Abstract

To estimate the clinical impact of pharmacokinetic modulation via breast cancer resistance protein (BCRP), in vivo approaches in nonclinical settings are desired in drug development. Clinical observation has identified curcumin as a promising candidate for in vivo selective BCRP inhibition, in addition to several well known inhibitors, such as lapatinib and pantoprazole. This study aimed to confirm the inhibitory efficacy of curcumin on gastrointestinal BCRP function in cynomolgus monkeys and to perform comparisons with lapatinib and pantoprazole. Oral area under the plasma concentration-time curve (AUC) and bioavailability of well known BCRP (sulfasalazine and rosuvastatin), P-glycoprotein (fexofenadine, aliskiren, and talinolol), and CYP3A (midazolam) substrates were investigated in the presence and absence of inhibitors. Oral exposures of sulfasalazine and rosuvastatin were markedly elevated by curcumin with minimal changes in systemic clearance, whereas pharmacokinetic alterations after fexofenadine, aliskiren, and talinolol oral exposure were limited. Curcumin increased oral midazolam exposure without affecting systemic clearance, presumably owing to partial inhibition of intestinal CYP3A. Lapatinib increased the oral AUC for sulfasalazine to a greater extent than curcumin did, whereas pantoprazole had a smaller effect.
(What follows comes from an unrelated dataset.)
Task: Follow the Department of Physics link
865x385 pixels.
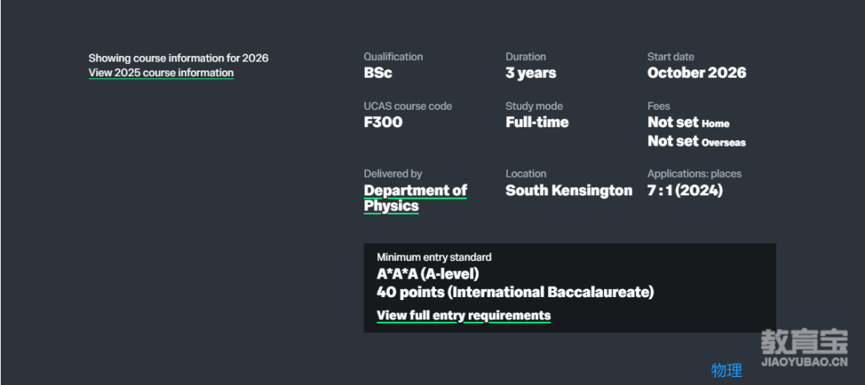Action: click(x=416, y=198)
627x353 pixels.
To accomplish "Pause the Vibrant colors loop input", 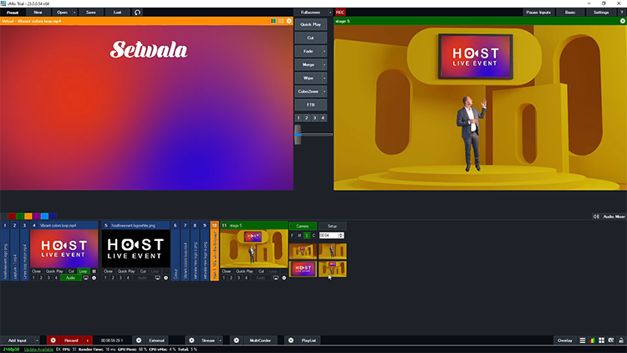I will point(94,271).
However, lapatinib also exerted significant effects on fexofenadine, failed to selectively discriminate between BCRP and P-glycoprotein inhibition, and had an effect on oral midazolam exposure comparable with that of curcumin. Thus, pharmacokinetic evaluation in monkeys demonstrated that pretreatment with curcumin as an in vivo selective BCRP inhibitor was more appropriate than pretreatment with lapatinib and pantoprazole for the assessment of the impact of BCRP on gastrointestinal absorption in nonrodent models.